A tabbed research binder · TB-500 & thymosin beta-4

TB-500 is the synthetic actin-binding fragment of thymosin beta-4, and most of its evidence is animal.

Each evidence class filed behind its own divider — the seven-residue fragment kept distinct from the full-length protein, the established mechanism kept distinct from the thin human record, every quantitative claim cited.

A clean reference-binder figure of two abstract molecular emblems side by side — a small seven-bead peptide chain in cyan-sky and a longer coiled protein chain in periwinkle — on a tabbed divider page over a cool slate notebook ground

What TB-500 is, in one divider

TB-500 is the synthetic, N-terminally acetylated heptapeptide Ac-Leu-Lys-Lys-Thr-Glu-Thr-Gln (Ac-LKKTETQ), corresponding to residues 17–23 of thymosin beta-4 — the actin-binding core of that 43-amino-acid repair protein [12]. The fragment has a molecular weight near 889 Da; the parent protein is roughly 4,963 Da. That size gap is the single most important entry in this binder.

Here is the distinction the rest of the page keeps separate. "TB-500" in commerce and in the anti-doping literature means the heptapeptide. The overwhelming majority of published efficacy research — wound healing, cardiac repair, stroke, hair, anti-inflammatory signaling — was conducted with full-length thymosin beta-4, not the 7-mer [5]. It is not established that the fragment reproduces the parent protein's effects at the doses used in peptide research, and nearly all human data sit with the full-length protein [6]. Every finding below is labeled fragment or full-length so the two never bleed together.

The binder is organized as dividers: the how TB-500 works section, the parent-protein record under thymosin beta-4, the dose-and-route context with TB-500 half-life, the safety signals and the TB-500 side effects the literature flags, and the access standing — the TB-500 legal status and the FDA 503A status of TB-500. Sources are collected in the study references.

TB-500 the Peptide: Ac-LKKTETQ and Its Actin-Binding Role

The LKKTETQ motif is a WH2-type (Wiskott-Aldrich syndrome protein Homology 2) actin-binding sequence — the same monomer-binding grammar used by the beta-thymosins to manage the cell's cytoskeleton [1]. In the parent protein, this region is what lets thymosin beta-4 grip a single molecule of globular (G-) actin. X-ray crystallography of a gelsolin-domain-1–thymosin beta-4 hybrid bound to actin, resolved to 2 Å, established that thymosin beta-4 forms a 1:1 complex with G-actin and sequesters the monomer by capping both of its ends, preventing it from joining a growing filament [1].

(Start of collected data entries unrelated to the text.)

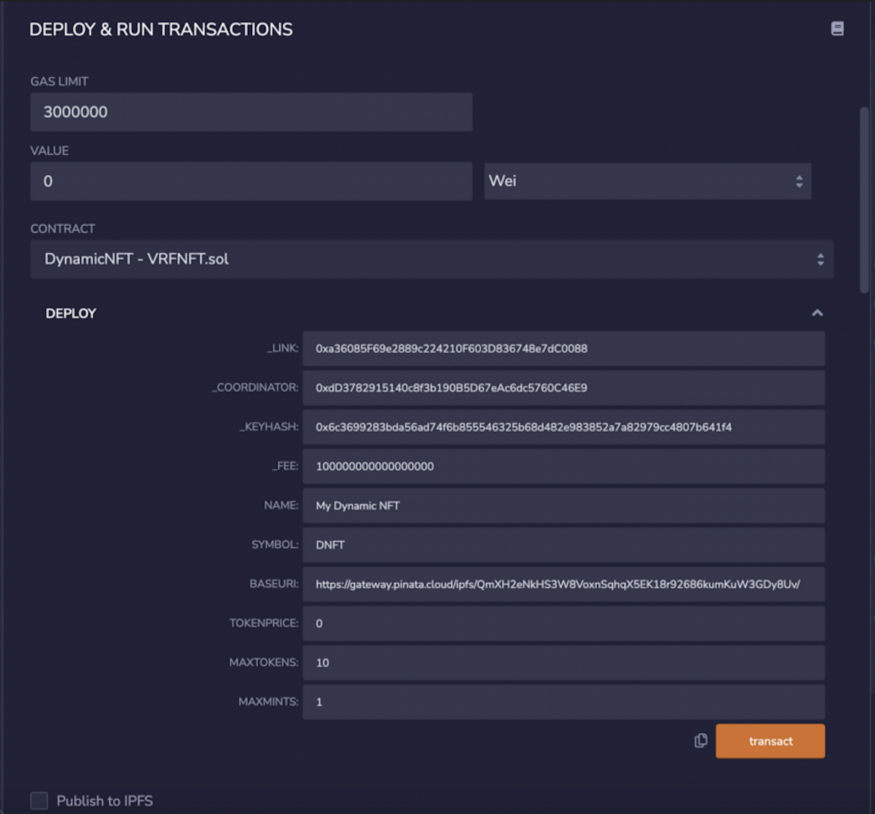Focus the MAXTOKENS field
875x814 pixels.
pyautogui.click(x=563, y=662)
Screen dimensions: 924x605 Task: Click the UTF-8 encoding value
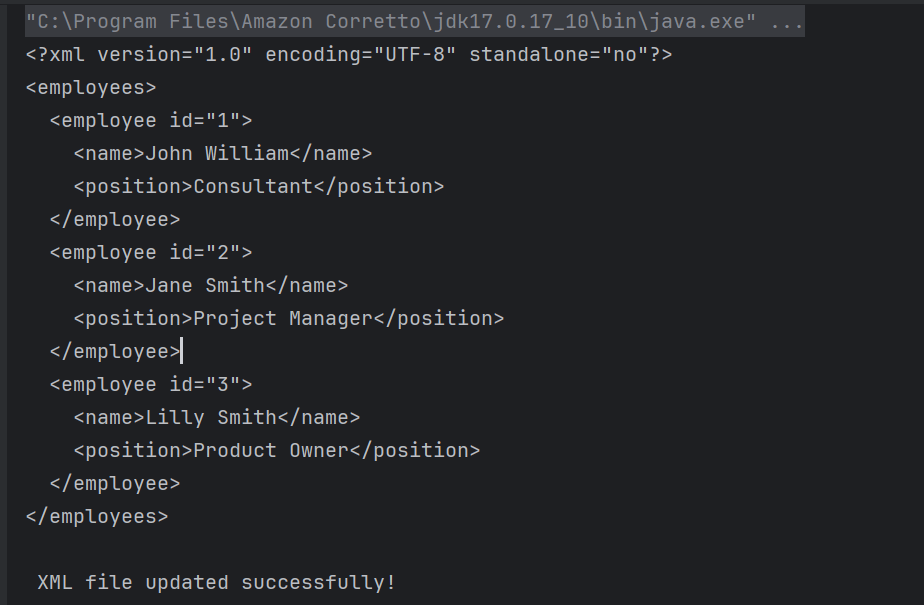(x=416, y=54)
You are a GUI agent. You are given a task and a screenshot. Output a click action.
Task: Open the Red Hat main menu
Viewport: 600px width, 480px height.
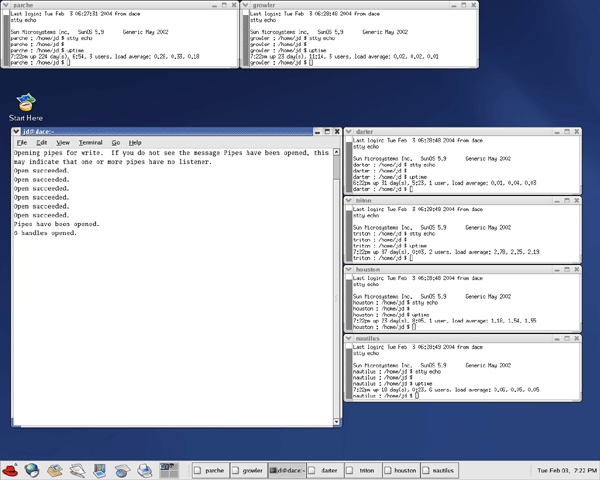coord(12,469)
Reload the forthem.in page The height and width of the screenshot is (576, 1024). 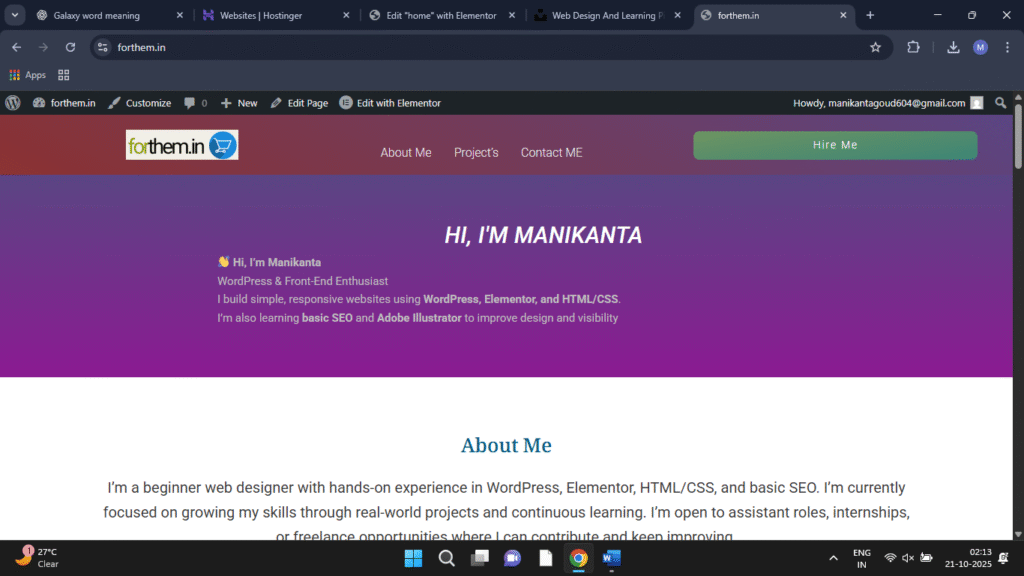pos(70,47)
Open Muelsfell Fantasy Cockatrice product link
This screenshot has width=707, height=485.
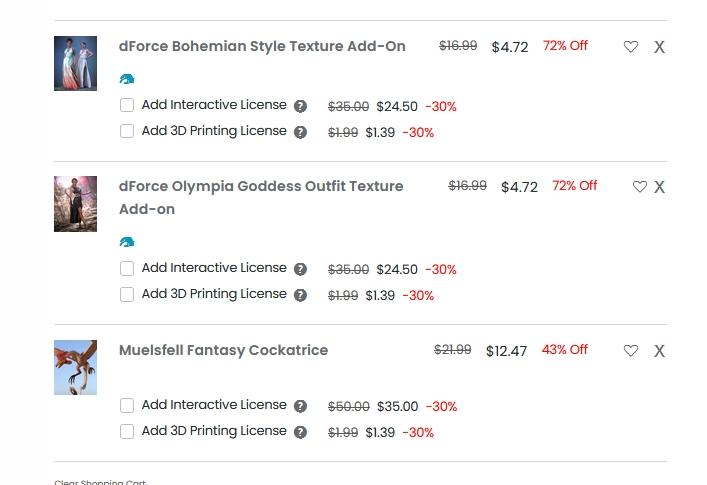223,350
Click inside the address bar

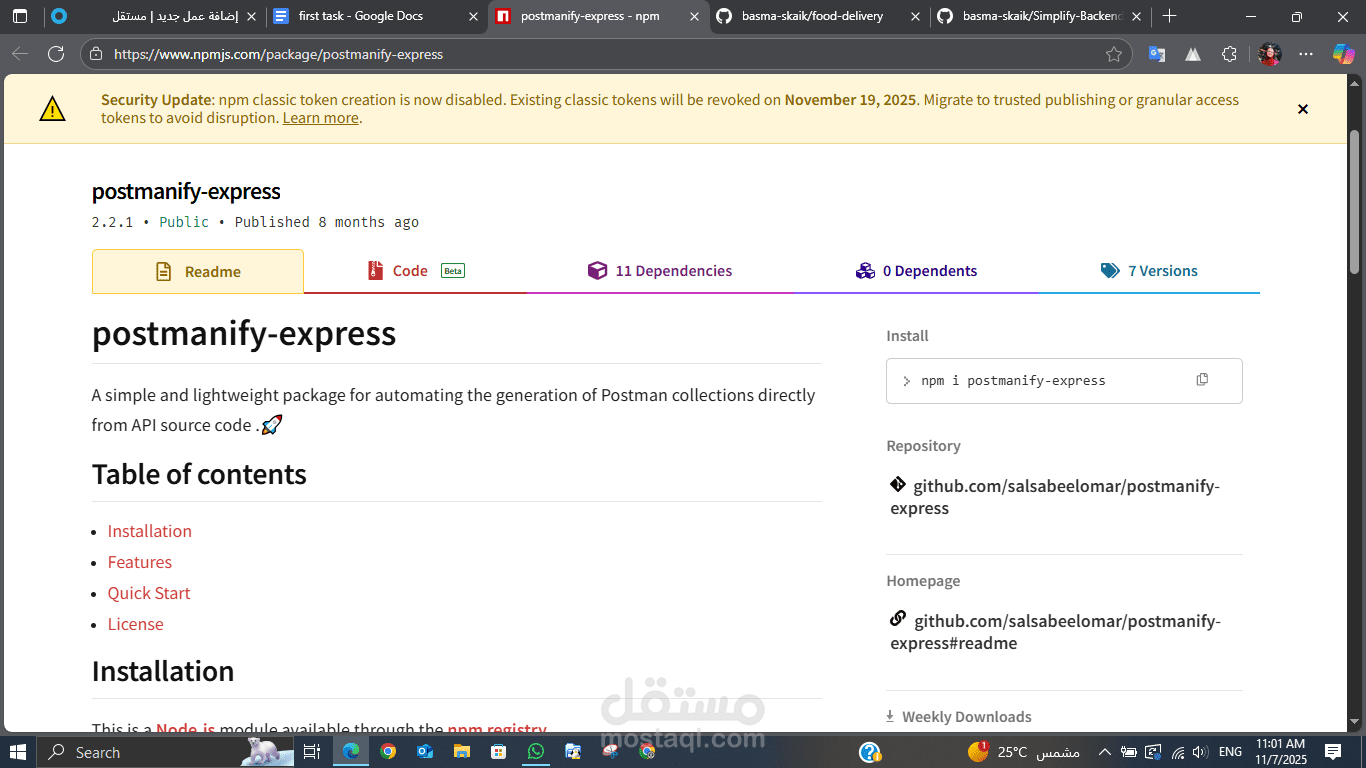tap(400, 54)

That is the established chemistry. What is not established is the functional question that matters to anyone reading about TB-500: whether the isolated heptapeptide, separated from the rest of the protein, reproduces that actin-buffering behavior — and the downstream migration, angiogenic and anti-inflammatory effects — at research doses in a living human. No completed controlled clinical trial of the TB-500 fragment exists for any indication [6]. The peptide's chemical identity is precise; its standalone biology in humans is unproven.

What Does TB-500 Do? Mechanism in Brief

Full-length thymosin beta-4 is the body's principal G-actin–sequestering peptide, present in nearly all human cells and released by platelets and macrophages at sites of injury [5]. In injury models, it is associated with accelerated cell migration, angiogenesis, anti-inflammatory and anti-apoptotic signaling, reduced myofibroblast number (less scarring), and recruitment of progenitor cells [5]. A consolidating 2012 review framed these properties as the rationale for clinical development in dermal wounds, corneal injury, and heart and CNS repair [5].

The TB-500 heptapeptide carries the actin-binding motif behind that mechanism, but "what does TB-500 do" cannot be answered with the parent protein's data and then quietly relabeled. The how TB-500 works section walks through each pathway and marks, every time, whether the evidence used the fragment or the full-length protein.

The honest gap, stated up front

Three things keep this binder cautious. First, the identity confusion above: marketing for the fragment leans on full-length thymosin beta-4 data [6]. Second, a tumor and angiogenesis safety signal — thymosin beta-4 is overexpressed in several cancers and implicated in metastasis and tumor angiogenesis, so the same pro-migratory, pro-angiogenic properties that aid repair are a theoretical oncologic concern [5]. Third, regulatory standing: TB-500 is not an FDA-approved drug, the FDA placed it in 503A "Category 2," and it is prohibited by the World Anti-Doping Agency [6]. Those entries live behind the TB-500 legal status divider and are stated, not buried.

What this site does not do is sell, supply, dispense, or recommend anything. It is an editorial digest of the published record. Findings are described as "studied at X mg/kg in [species]" — never as a human protocol.